Exploratory Data Analysis

Understanding data from the Election Commission of India

The 2004 Lok Sabha Elections

Indian Flag
The Lok Sabha is the lower house of Parliament of India (The Rajya Sabah is the upper house). Candidates are elected directly. The house is composed of proportionate numbers of representatives from each territory and state based on population. The Lok Sabha website states that "the total elective membership is distributed among the States in such a way that the ratio between the number of seats allotted to each State and the population of the State is, so far as practicable, the same for all States". This site also makes use of State Assembly Election data and turnout data in order to better understand how women have faired in past elections.
fig. 1
fig. 2
fig. 3
fig. 4

Background - 2004 General Election Turnout Data

Finding shapefiles for India is rough task. In the future, I plan on geo referencing a map of India's state boundaries in order to refine these maps. The shapefile used in this exercise can be found here, but as you can see, it is not ideal. The first figure shows us just how badly state boundaries have been rendered in our shapefile.

The maps below take election turnout data for 2004 General Elections into account. The the second figure attempts to illustrate the total number of female electors per state. The second shows female turnout percentage given to us by state. The last in an attempt to calculate percentage of total Female Electors.

R Code

#==================================================
# Mapping Female Electors: 2004 General Elections
#
# by Clint Newsom
# 4/20/2010
# hncewsom@gmail.com
#==================================================

# load ggplot2

library(ggplot2)

# load maptools

library(maptools)

# read in our shapefile containing state boundaries.

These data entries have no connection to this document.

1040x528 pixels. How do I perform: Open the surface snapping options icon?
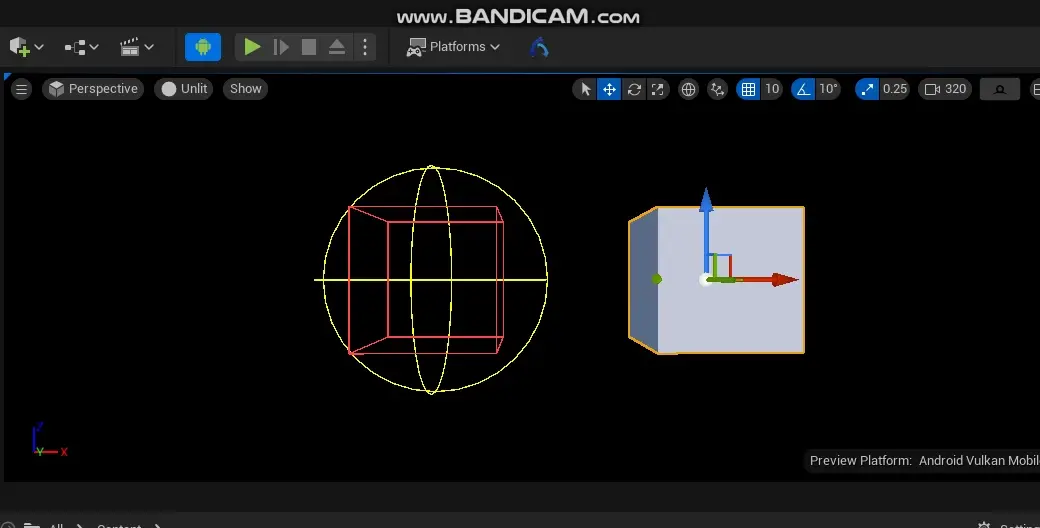[717, 89]
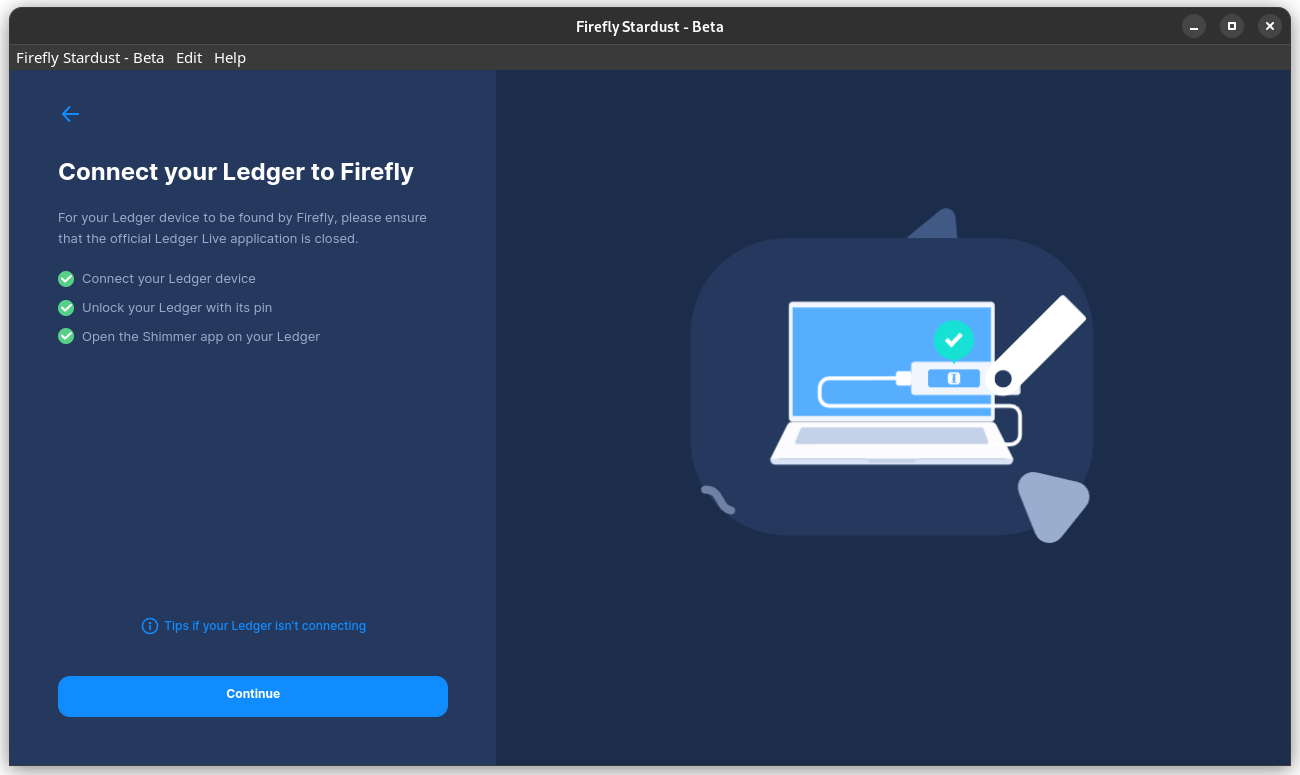1300x775 pixels.
Task: Click the checkmark next to unlocking Ledger pin
Action: (65, 307)
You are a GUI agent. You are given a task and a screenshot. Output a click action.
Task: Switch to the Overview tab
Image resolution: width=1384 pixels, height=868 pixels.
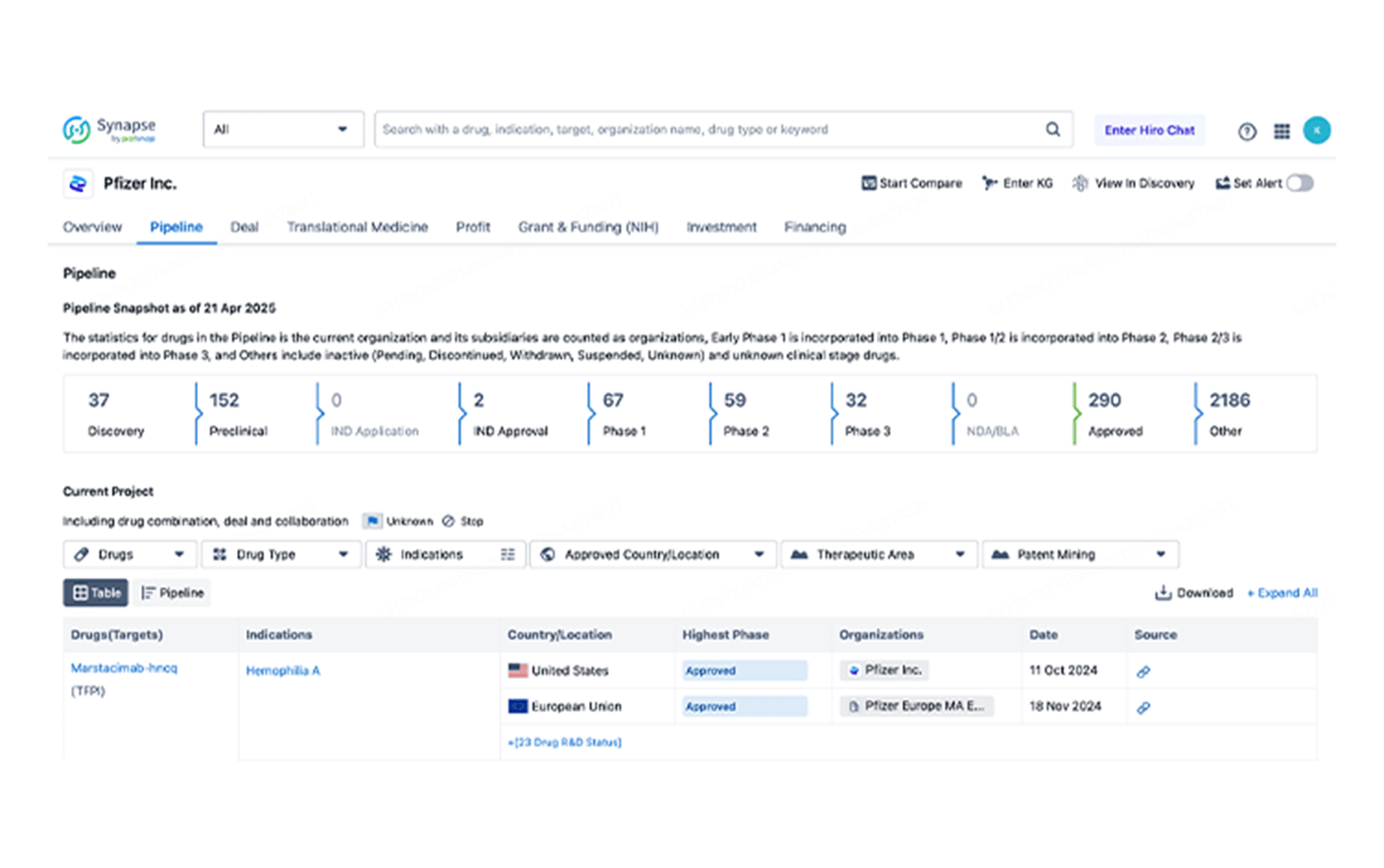(92, 227)
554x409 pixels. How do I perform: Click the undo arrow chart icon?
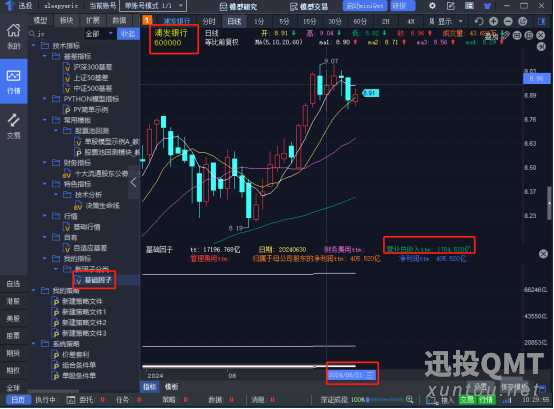point(479,22)
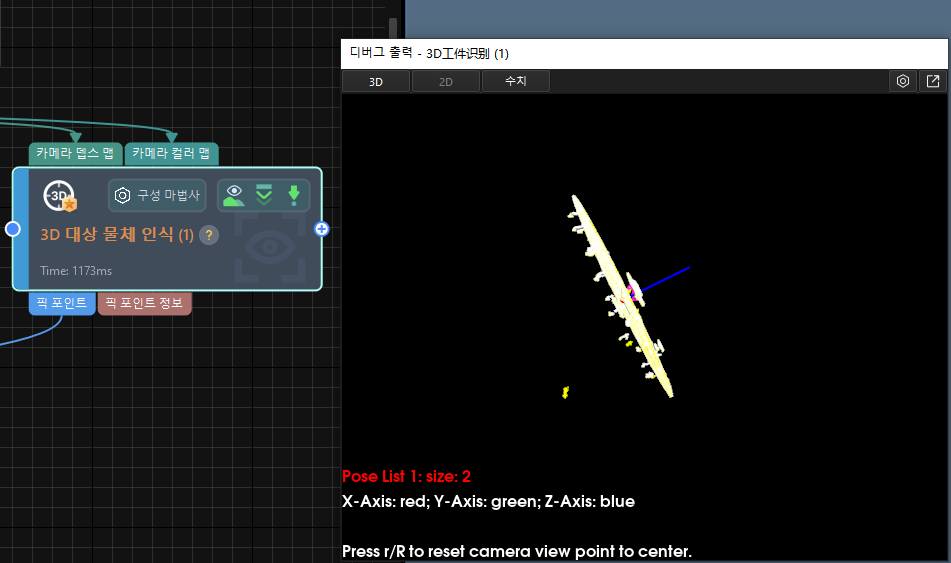The image size is (951, 563).
Task: Click the blue Z-axis line in viewer
Action: [667, 278]
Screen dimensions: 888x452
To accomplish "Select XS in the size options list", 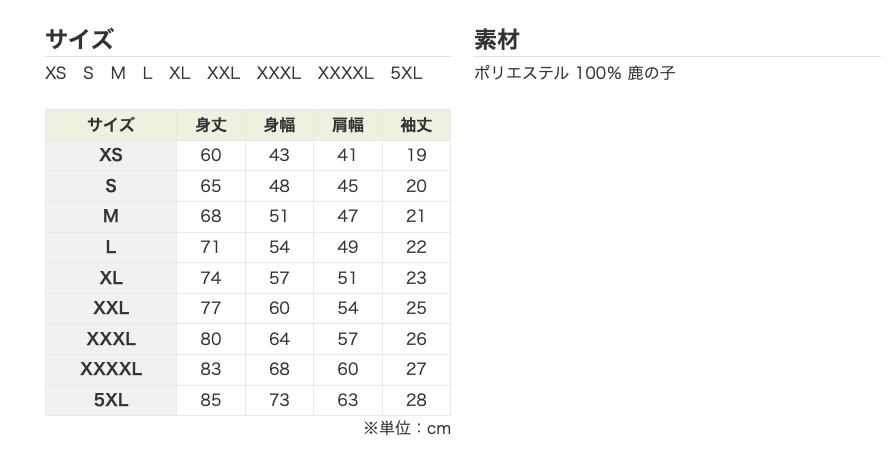I will pyautogui.click(x=56, y=73).
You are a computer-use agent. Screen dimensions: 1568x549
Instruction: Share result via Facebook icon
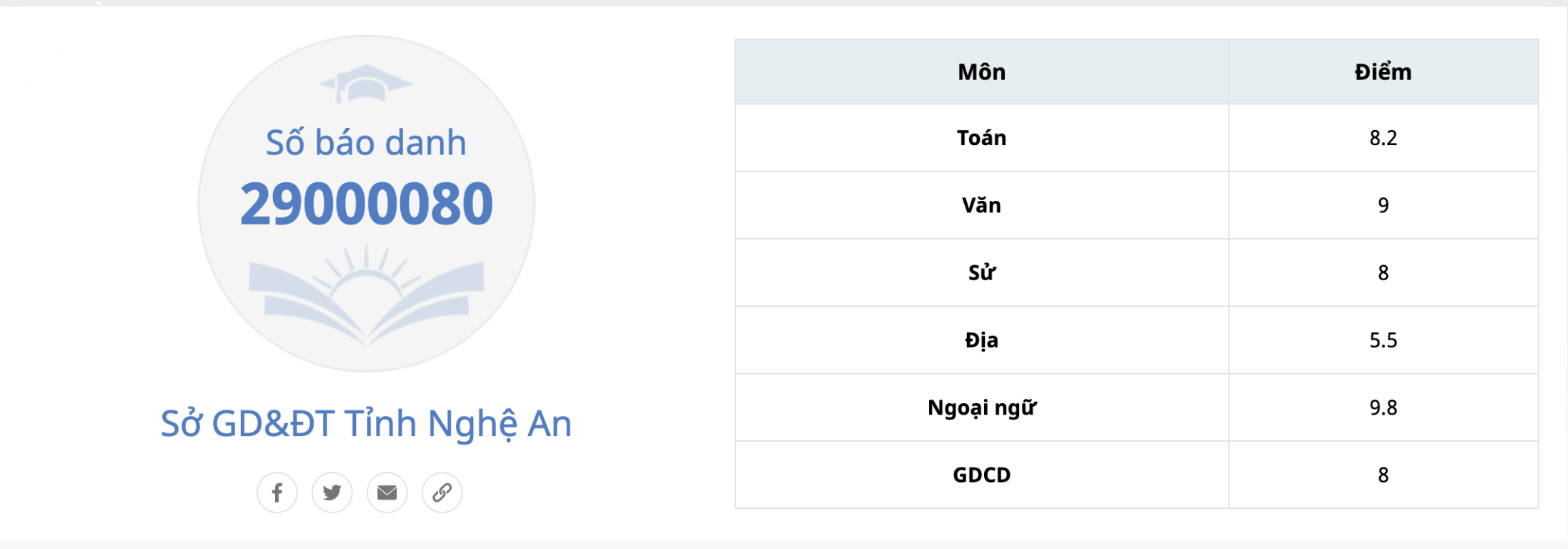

india ← readShapeSpatial("desktop/si618/indian_elections/regex_layers/shps/india_st.shp")

# read in electors data

electors ← read.delim("desktop/si618/data/nohead.txt", sep="\t", header=FALSE, col.names=c("STATE_CODE", "STATE", "PC_NO", "PC_NAME", "PCElectorsMale", "PCElectorsFemale", "ElectorsTotal", "VoterTurnoutMale.age", "VoterTurnoutFemale.age", "VoterTurnoutPC"))

head(electors)

# check all of our data.

head(india)

# create a new data.frame to manage x,y positions.
# Thanks again to Josh Steverman for doing some intense Googling to
# discover this method. Following code follows his tutorial.

lp ← data.frame(do.call(rbind, lapply(india@polygons, function(x) x@labpt)))

names(lp) ← c("x","y")

india@data ← data.frame(india@data, lp)

head(india@data)

# This a source file provided by Hadley Wickham.

source("desktop/si618/exercises/wk6/fortify.r")

ind ← fortify(india)

# merge our two files together

states ← merge(ind, electors, by.x="id", by.y="STATE")

head(states)

# start mapping!

p ← ggplot(states)

# A quick test to see where we stand with our maps.

p + aes(long, lat, width=".01", group=group, fill=c(states$STATES, states$PCElectorsFemale)) + geom_polygon() + coord_map(projection="lagrange")

# Not incredibly satisfying. We obviously need a better shapefile. GIS data for India is surprisingly hard to come by. Fig. 1

p + aes(long, lat, group=group, width=".01", color="black", fill=states$PCElectorsFemale) + geom_polygon() + coord_map(project="lagrange") + opts(title="Number of Female Electors Per State: 2004 Indian General Elections")

ggsave("desktop/si618/indian_elections/regex_layers/shps/images/first.png")

# Fig. 2.

p + aes(long, lat, group=group, width=".01", color="black", fill=states$VoterTurnoutFemale.age) + geom_polygon() + coord_map(project="lagrange") + opts(title="Percent Female Voter Turnout: 2004 Indian General Elections")

ggsave("desktop/si618/indian_elections/regex_layers/shps/images/second.png")

# Fig. 3 try calculating the percentage of total Female Electors manually.

states$percentFemOfTot ← states$PCElectorsFemale / states$ElectorsTotal *100

p + aes(long, lat, group=group, width=".01", color="black", fill=states$percentFemOfTot) + geom_polygon() + coord_map(project="lagrange") + opts(title="Percent Female Electors: 2004 Indian General Electinos")

ggsave("desktop/si618/indian_elections/regex_layers/shps/images/third.png")